▶ [Document passage]
◆ ◆ ◆ ◆ ◆

Which expression for Relativistic Kinetic Energy is correct?

[rhz_prog]

I saw that the Relativistic Kinetic Energy calculation for these two sources, seems to be different :

http://math.ucr.edu/home/baez/physics/Relativity/SR/rocket.html
see : Conservation of Energy
EK = gamma*m*c^2

While here :
http://en.wikipedia.org/wiki/Kinetic_energy
see : Relativistic kinetic energy of rigid bodies
EK = gamma*m*c^2 - m*c^2

Which one is right ? Or did I misunderstand something ?

 

[TeTeC]

I haven't read the first link, but from what I know I'd say that the second definition is the right one. $E = \gamma mc^{2}$ is the total energy, not the kinetic energy. You can Taylor expand the first expression $E = \gamma mc^{2} - mc^{2}$ with respect to the variable v/c. The first term in the expression, $\frac{1}{2}mv^{2}$ represents the Newtonian kinetic energy, which will be the dominant term if v/c is small.

 

[yenchin]

Where does the first link say that? All I can see under "conservation of energy" is:

E_final = γmc^2 + E_L

?

 

[jtbell]

http://math.ucr.edu/home/baez/physics/Relativity/SR/rocket.html
see : Conservation of Energy
EK = gamma*m*c^2

That page does not refer to $\gamma m c^2$ as kinetic energy, but rather, simply as "energy". In fact, the word "kinetic" does not appear on that page at all!

 

[yuiop]

I saw that the Relativistic Kinetic Energy calculation for these two sources, seems to be different :

http://math.ucr.edu/home/baez/physics/Relativity/SR/rocket.html
see : Conservation of Energy
EK = gamma*m*c^2

While here :
http://en.wikipedia.org/wiki/Kinetic_energy
see : Relativistic kinetic energy of rigid bodies
EK = gamma*m*c^2 - m*c^2

Which one is right ? Or did I misunderstand something ?

◆ ◆ ◆ ◆ ◆

▶ [Exercise instructions]
A. In the forum thread on relativistic kinetic energy, what does TeTeC call the expression γmc²?
B. Repeat the part of the relativistic kinetic energy thread starting at "I haven't read" and ending at "v/c is small.".
C. Pick up the relativistic kinetic energy thread after its final post and write what comes next.

▶ [Provided material]
◆ ◆ ◆ ◆ ◆

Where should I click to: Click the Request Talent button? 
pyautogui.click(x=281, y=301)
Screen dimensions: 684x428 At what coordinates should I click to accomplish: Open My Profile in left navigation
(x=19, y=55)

◆ ◆ ◆ ◆ ◆

▶ [Answers for the tasks]
A. The total energy, not the kinetic energy.

B.
I haven't read the first link, but from what I know I'd say that the second definition is the right one. $E = \gamma mc^{2}$ is the total energy, not the kinetic energy. You can Taylor expand the first expression $E = \gamma mc^{2} - mc^{2}$ with respect to the variable v/c. The first term in the expression, $\frac{1}{2}mv^{2}$ represents the Newtonian kinetic energy, which will be the dominant term if v/c is small.

C.
Your expressions are better written as:

http://math.ucr.edu/home/baez/physics/Relativity/SR/rocket.html
see : Conservation of Energy
TE = gamma*m*c^2

While here :
http://en.wikipedia.org/wiki/Kinetic_energy
see : Relativistic kinetic energy of rigid bodies
KE = gamma*m*c^2 - m*c^2

where TE is Total Energy and KE is Kinetic Energy.
The second expression can also be written as:

KE = TE - RE

where RE is Rest Energy or rest mass energy.

Total Energy can can also be found from this relationship:

$TE = \sqrt{(gamma*m*v*c)^2+(m*c^2)^2} = \sqrt{(pc)^2+(mc^2)^2}$

which can be written as:

$TE = \sqrt{ME^2+RE^2}$

where ME is Momentum Energy.

By rearranging this becomes :

$RE = \sqrt{TE^2-ME^2}$

Since rest energy is usually an invariant, the quantity $\sqrt{TE^2-ME^2}$ is the same when switching from one reference frame to another. In fact, in a perfectly elastic collision, the quantity $\sqrt{TE^2-ME^2}$ is the same for a given particle before and after the collision.

Hope that helps.